His ex-wife cheated; now he has trouble trusting his girlfriend
Q: I am 44, divorced three years. My girlfriend was in a relationship that ended four years ago because of his inability to commit, two weeks before she was to marry him.
My ex had numerous affairs — yes, I was an idiot for staying, but with three children you think that's the best thing to do, even though it's not — and I found out about two affairs through e-mails and texts that she (ignorantly or purposely) left for me to find.
I love my girlfriend and trust her more than anything in the world, which I never would have thought possible after my divorce. But she thinks it is fine to contact her ex-fiance, as they are just friends and have a history together. I believe her when she says she could never be with him again.
However, the problem I have with this is in trying to forget about my past and the terrible things my ex put me through with e-mails and texting.

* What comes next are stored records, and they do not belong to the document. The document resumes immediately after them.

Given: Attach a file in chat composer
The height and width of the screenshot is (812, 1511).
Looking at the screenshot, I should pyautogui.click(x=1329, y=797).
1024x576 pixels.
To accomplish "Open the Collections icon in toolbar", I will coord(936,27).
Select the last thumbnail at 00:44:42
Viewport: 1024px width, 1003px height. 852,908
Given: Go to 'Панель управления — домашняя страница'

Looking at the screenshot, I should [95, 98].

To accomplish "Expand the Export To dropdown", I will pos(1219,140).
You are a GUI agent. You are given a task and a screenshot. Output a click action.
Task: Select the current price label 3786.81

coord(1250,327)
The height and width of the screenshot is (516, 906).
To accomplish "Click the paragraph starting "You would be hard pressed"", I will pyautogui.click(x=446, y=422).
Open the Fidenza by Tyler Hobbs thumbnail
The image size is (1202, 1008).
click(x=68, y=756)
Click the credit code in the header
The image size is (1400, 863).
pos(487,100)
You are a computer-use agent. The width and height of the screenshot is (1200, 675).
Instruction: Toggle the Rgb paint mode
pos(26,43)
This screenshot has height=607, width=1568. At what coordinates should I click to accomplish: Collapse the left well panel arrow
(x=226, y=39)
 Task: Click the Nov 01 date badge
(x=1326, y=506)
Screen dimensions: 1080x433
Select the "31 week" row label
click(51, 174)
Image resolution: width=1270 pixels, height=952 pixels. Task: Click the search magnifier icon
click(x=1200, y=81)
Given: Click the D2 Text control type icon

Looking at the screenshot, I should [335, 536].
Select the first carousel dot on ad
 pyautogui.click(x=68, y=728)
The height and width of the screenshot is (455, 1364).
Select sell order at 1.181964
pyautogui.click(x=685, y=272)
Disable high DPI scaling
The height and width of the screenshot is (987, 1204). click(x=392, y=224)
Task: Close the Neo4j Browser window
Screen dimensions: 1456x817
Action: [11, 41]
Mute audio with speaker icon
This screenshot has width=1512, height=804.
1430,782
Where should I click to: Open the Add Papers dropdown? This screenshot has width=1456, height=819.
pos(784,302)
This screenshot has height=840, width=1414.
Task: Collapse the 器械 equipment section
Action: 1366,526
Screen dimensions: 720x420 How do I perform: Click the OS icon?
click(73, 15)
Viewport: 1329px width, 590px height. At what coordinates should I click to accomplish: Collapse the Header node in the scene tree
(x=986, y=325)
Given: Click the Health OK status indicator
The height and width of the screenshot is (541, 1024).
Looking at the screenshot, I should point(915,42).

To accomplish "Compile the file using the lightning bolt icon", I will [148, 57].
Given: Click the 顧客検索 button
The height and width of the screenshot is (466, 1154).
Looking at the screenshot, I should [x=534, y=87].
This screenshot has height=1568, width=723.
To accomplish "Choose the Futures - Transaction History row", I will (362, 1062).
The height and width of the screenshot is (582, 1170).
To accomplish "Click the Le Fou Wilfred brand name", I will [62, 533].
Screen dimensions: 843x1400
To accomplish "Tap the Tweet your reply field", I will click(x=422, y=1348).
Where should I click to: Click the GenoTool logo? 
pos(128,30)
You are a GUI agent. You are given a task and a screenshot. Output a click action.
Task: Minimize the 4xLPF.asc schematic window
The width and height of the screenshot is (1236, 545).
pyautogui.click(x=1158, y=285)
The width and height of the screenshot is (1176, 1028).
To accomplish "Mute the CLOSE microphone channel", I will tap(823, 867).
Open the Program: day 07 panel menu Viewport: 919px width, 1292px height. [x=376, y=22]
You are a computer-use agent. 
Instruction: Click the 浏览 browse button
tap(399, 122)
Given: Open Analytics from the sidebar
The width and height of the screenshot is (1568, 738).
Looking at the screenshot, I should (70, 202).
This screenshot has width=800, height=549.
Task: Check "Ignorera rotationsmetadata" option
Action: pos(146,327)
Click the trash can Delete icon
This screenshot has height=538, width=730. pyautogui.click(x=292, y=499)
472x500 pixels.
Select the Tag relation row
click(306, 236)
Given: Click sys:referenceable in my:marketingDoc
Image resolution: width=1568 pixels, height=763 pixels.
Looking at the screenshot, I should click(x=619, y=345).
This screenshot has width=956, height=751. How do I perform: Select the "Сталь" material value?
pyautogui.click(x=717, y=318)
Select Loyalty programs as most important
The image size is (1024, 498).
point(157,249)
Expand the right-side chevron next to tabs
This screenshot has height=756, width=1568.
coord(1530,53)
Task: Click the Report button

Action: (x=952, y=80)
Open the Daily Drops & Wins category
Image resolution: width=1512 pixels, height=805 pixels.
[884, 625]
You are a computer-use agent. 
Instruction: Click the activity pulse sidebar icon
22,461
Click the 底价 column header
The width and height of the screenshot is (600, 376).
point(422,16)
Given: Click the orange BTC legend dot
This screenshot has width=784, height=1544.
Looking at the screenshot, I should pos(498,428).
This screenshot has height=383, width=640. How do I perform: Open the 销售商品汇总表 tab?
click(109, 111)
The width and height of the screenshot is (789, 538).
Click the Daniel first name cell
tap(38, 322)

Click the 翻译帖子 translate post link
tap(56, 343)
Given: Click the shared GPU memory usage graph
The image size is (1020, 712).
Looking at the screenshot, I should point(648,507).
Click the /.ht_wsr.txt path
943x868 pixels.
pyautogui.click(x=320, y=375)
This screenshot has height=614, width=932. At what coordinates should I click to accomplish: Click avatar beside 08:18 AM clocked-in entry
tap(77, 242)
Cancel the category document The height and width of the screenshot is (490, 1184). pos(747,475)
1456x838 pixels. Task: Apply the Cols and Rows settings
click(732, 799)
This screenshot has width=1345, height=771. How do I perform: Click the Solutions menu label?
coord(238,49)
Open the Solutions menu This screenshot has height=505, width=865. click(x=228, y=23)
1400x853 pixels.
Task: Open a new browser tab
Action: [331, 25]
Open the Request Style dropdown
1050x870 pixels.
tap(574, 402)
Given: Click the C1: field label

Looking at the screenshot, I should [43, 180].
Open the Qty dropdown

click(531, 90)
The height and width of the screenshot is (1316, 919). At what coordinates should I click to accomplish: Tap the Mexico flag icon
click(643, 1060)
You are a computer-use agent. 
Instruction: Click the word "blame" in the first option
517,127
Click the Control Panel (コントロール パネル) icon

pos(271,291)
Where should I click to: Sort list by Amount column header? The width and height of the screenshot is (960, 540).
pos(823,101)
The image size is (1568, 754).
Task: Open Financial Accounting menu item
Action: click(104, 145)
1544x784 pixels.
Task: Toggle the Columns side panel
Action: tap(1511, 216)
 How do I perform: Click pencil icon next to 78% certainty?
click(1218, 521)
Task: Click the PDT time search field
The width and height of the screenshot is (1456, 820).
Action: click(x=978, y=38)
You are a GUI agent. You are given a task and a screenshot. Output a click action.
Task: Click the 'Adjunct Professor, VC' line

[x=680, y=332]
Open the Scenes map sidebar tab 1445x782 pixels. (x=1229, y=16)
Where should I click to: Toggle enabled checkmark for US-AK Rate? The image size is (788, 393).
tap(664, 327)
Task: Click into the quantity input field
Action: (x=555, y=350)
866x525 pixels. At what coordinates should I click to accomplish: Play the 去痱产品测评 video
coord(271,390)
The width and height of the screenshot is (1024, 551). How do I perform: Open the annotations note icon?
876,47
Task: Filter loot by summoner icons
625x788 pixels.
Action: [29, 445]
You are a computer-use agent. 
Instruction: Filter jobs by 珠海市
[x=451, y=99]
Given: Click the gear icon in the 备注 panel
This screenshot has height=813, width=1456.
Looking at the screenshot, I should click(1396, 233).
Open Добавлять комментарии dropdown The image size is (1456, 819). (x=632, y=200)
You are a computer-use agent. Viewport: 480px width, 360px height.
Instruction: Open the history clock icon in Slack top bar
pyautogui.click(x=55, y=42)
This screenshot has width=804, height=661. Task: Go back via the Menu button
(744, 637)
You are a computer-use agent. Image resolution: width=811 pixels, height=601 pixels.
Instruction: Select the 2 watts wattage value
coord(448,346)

My girlfriend said she won't tell me when she communicates with her ex so as not to stress me out, but that makes it worse because now I think she is going to hide something from me.
I know she won't do anything but I just can't get these thoughts out of my mind.
I have told her repeatedly that I do not appreciate her being in touch with her ex and that it is not appropriate. I don't want to ruin my relationship because of e-mail.
A: So which one is this really about — propriety, trust or Post Traumatic Marriage Disorder?
I don't mean to sound mean. I suspect the last one — PTMD? — is the true heart of your unease, and that's both awful and understandable. When the mother of your three kids has multiple clandestine affairs, you're going to carry that with you for sure.
But that doesn't make it OK to shift your burden onto your girlfriend. As long as she's being forthright with you, calling her inappropriate is inappropriate. It's perfectly decent — and potentially therapeutic for you — for her to continue a friendship that predates your relationship.
It's also simply not logically consistent to say you "trust her more than anything in the world" but fear relationship ruin at the hands of … e-mail?
You were burned, severely, and this runaway suspicion/anxiety is your scarring. It is certainly fair, even healthy, to ask your girlfriend to be aware of (and sensitive to) the way your past haunts you.
However, she's not the one who needs to change in service of your ghost; you are. There are various ways to put one's past to rest, as simplistic as deciding "It happened and it's done," or as involved as dissecting your ex-marriage with a good therapist until you're confident you won't repeat history.
Please choose one of them because it's unfair to make it her problem before you've exhausted all reasonable means of solving the problem yourself. It's not about making ourselves perfect or baggage-free — an impossibility — but instead about leading by example. When you do the emotional hard work to benefit both of you, a good partner will be much more inclined to do the same (in her way, which may differ from yours). It's the very foundation of good will.